[Opening DATA FOR PROCESSING section]
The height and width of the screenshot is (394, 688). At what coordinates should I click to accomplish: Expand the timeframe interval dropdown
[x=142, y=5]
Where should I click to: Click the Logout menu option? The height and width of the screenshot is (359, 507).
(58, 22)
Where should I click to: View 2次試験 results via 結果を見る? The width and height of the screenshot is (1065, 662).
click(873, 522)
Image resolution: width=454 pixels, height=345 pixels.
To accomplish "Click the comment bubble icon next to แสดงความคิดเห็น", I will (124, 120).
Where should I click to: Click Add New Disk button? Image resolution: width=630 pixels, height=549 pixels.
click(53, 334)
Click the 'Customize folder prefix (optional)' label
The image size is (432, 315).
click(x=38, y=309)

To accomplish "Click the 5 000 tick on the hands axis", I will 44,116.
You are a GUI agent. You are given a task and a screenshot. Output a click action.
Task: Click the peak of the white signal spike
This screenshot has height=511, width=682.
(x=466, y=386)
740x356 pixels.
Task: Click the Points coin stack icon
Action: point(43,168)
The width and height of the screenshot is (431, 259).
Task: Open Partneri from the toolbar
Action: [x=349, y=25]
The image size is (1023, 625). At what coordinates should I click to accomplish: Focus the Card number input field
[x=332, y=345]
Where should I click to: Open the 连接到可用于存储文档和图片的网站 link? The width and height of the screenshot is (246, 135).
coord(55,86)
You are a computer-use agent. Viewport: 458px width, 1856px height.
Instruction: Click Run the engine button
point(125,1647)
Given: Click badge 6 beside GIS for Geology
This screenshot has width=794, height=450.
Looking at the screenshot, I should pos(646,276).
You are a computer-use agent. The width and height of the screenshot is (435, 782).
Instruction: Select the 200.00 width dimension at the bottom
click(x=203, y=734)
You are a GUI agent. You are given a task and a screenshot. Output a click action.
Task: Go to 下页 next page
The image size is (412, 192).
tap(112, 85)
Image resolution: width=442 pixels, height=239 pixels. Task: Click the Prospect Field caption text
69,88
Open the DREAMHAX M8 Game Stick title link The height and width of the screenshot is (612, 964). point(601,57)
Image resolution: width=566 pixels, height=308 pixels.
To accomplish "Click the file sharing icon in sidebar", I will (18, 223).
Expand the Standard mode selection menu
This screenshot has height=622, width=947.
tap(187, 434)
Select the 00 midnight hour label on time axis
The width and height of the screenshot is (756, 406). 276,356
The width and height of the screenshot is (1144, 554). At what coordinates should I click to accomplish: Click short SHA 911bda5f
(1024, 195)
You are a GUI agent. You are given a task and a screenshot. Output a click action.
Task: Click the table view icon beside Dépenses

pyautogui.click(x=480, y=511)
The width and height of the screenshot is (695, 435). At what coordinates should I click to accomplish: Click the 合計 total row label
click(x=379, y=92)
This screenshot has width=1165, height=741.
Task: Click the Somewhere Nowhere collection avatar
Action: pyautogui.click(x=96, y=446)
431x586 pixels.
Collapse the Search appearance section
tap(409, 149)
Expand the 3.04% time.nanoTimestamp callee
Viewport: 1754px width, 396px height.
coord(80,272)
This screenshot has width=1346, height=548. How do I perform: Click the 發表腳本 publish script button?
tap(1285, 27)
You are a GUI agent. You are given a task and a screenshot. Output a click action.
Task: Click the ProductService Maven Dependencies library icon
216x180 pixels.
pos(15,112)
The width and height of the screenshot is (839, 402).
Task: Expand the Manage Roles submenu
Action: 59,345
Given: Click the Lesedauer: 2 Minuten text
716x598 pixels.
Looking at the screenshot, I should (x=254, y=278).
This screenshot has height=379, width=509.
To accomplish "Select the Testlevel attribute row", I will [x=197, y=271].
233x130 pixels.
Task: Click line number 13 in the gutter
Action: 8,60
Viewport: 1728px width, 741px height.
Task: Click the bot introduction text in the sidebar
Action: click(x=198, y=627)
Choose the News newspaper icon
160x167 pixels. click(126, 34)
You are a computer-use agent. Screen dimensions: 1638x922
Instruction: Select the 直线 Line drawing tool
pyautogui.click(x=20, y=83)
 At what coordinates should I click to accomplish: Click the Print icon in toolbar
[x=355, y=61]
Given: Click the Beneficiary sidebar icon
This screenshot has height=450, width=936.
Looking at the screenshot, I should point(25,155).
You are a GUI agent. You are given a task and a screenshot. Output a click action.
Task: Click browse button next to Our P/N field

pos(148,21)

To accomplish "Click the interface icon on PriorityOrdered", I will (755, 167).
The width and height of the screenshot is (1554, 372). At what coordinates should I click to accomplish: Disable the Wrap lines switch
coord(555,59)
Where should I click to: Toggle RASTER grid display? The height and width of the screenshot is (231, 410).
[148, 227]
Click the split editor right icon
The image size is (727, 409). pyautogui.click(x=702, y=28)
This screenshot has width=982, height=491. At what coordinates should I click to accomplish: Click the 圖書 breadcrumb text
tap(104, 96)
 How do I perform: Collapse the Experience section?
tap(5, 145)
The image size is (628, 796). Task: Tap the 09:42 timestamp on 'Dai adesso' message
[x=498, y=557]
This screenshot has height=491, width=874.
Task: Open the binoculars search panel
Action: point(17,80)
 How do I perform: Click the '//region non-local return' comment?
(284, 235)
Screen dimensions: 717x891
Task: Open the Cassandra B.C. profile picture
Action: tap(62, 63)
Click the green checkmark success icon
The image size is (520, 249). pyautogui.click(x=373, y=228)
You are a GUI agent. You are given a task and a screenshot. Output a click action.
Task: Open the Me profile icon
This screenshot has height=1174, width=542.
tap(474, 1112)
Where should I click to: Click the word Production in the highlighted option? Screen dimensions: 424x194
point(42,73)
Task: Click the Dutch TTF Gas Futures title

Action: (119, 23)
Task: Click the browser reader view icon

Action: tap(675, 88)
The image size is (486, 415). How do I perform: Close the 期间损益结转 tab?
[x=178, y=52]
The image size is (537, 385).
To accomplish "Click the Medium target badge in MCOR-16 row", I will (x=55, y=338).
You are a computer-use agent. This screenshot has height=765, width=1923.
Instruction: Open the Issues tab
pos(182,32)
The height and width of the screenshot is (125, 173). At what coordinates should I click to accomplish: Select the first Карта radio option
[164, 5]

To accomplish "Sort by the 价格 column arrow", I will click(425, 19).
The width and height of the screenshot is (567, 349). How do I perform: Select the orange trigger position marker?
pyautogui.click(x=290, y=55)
[Closing DATA FOR PROCESSING section]
■ TASK STATEMENT
Look above for the line with "Given: Click badge 6 beside GIS for Geology" and the line with "Task: Go to 下页 next page", and reproduce exactly those two lines plus every line between, nothing more.

■ ANSWER TO THE PROBLEM
Given: Click badge 6 beside GIS for Geology
This screenshot has width=794, height=450.
Looking at the screenshot, I should pos(646,276).
You are a computer-use agent. The width and height of the screenshot is (435, 782).
Instruction: Select the 200.00 width dimension at the bottom
click(x=203, y=734)
You are a GUI agent. You are given a task and a screenshot. Output a click action.
Task: Go to 下页 next page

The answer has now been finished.